Zu diesem Ergebnis kam zumindest das Marktforschungsinstitut Rheingold. Es will auch den Grund dafür herausgefunden haben: „Das lange Zeit sichere und berechenbare Versorgungs-Paradies Deutschland hat furchterregende Risse bekommen“ – weshalb das Lebensgefühl der Jugend nicht mehr wie in den 1970er-Jahren von einer Revolte gegen die gesellschaftlichen Verhältnisse geprägt sei, sondern von einer schwelenden Absturz-Panik. Zwar erzeuge das bei den Jugendlichen eine „verzweifelte Wut auf die Verhältnisse“, diese werde jedoch oft nicht direkt ausgelebt; vielmehr werde ihr mit Anpassung und Selbstdisziplinierung begegnet, mit Eigenschaften also, die vor dem stets drohenden Absturz schützen sollen. Risiken, große Träume, Zukunftsutopien würden abgedämpft und in Schach gehalten, der Generationenkonflikt nicht offen ausgetragen. Stattdessen scheine in den Lebensentwürfen „eine Biedermeierwelt durch“ – in der das zentrale Lebensziel zum Beispiel darin bestehe, ein kleines Haus mit Garten zu besitzen.
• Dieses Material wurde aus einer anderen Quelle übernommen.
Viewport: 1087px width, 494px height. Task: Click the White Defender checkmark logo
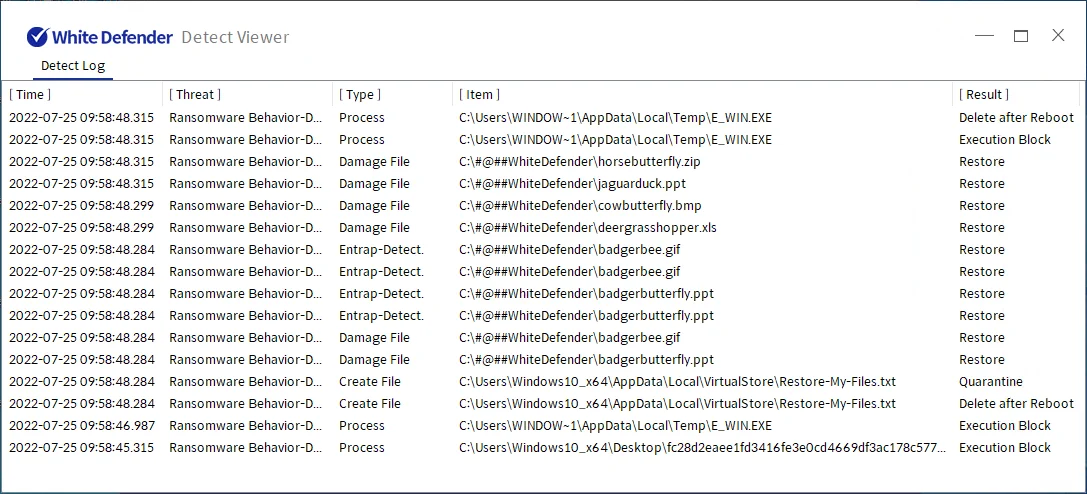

Ihre Absturz-Ängste versuchen die Jugendlichen, so das Kölner Institut, auch zu bannen, indem sie sich strikt von Menschen abgrenzen, die bereits abgestürzt sind. Vom „Bild einer Zweiklassen-Gesellschaft“ ist in der Studie die Rede: Die Welt sei für die Jugendlichen klar geteilt in Winner und Loser, in Superstars und Hartz IV-Beziehende, und: „Den Opfern und Verlierern der Gesellschaft wird nicht Mitleid oder Solidarität entgegengebracht, sondern Verachtung und Schmähung. Häufig selbst von Jugendlichen, die sich selbst als eher links oder als solidarisch charakterisieren“.
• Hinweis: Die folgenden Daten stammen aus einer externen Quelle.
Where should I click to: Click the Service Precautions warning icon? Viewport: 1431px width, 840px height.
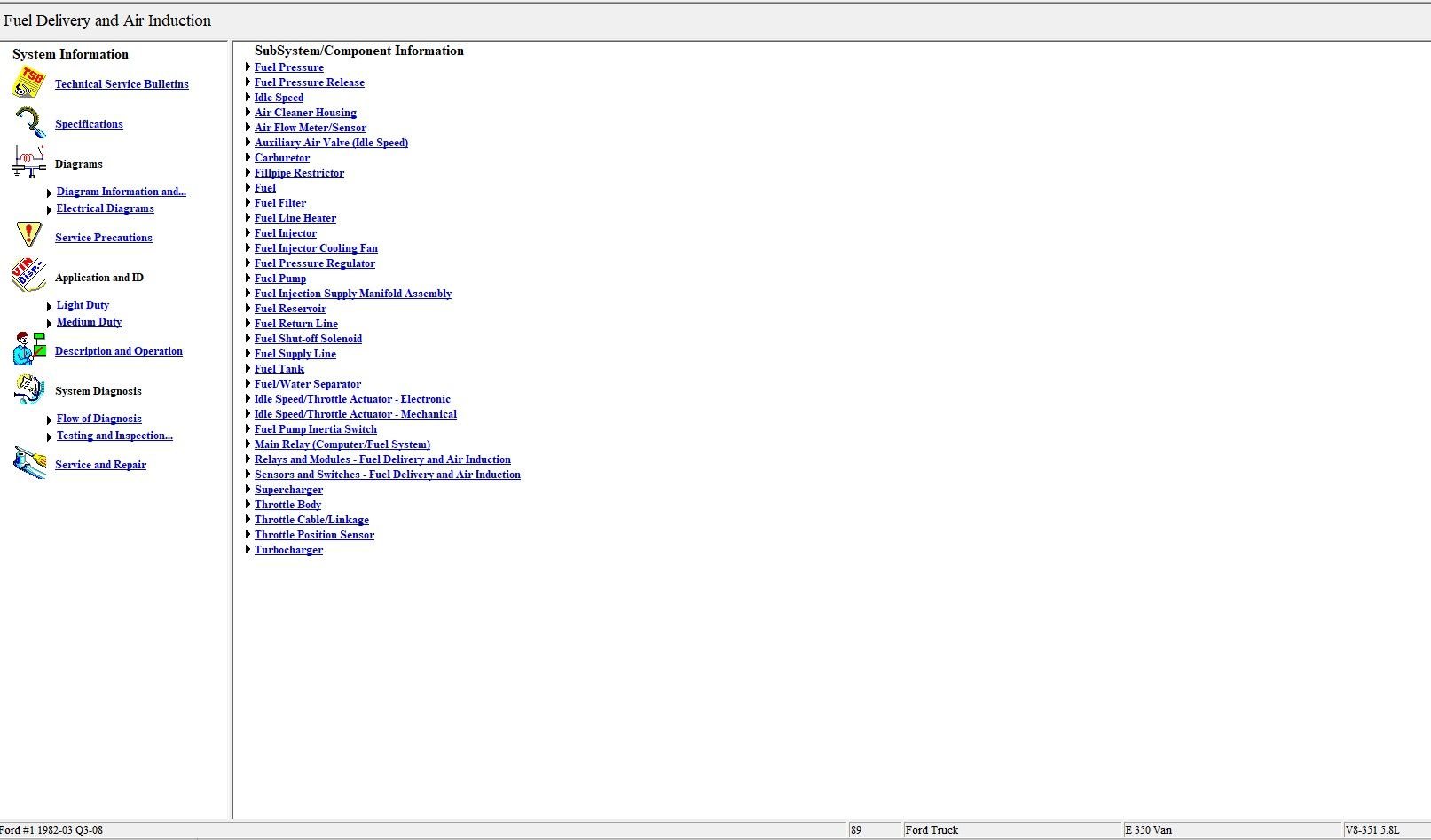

Tatsächlich sind solche Abgrenzungen in den letzten Jahren vermehrt in der „linken Szene“ zu beobachten. „Mit Parolen wie 'Wir tragen Gucci, wir tragen Prada – Tod der Intifada' wurde eindeutig der hedonistische Standpunkt der antideutschen Szene aus ganz Deutschland zur Schau getragen“, berichtete die Israelsolidarische & Antifaschistische Gruppe Berlin im Februar 2009 von ihrer Teilnahme an einer antifaschistischen Demonstration. Mit die Gentrifizierung bejubelnden Slogans wie „Für die Aufwertung der Kieze – für mehr Bars, Soja-Latte, Wi-Fi und Bio-Märkte!“ trat die Hipster-Antifa Neukölln 2012 auf den Plan.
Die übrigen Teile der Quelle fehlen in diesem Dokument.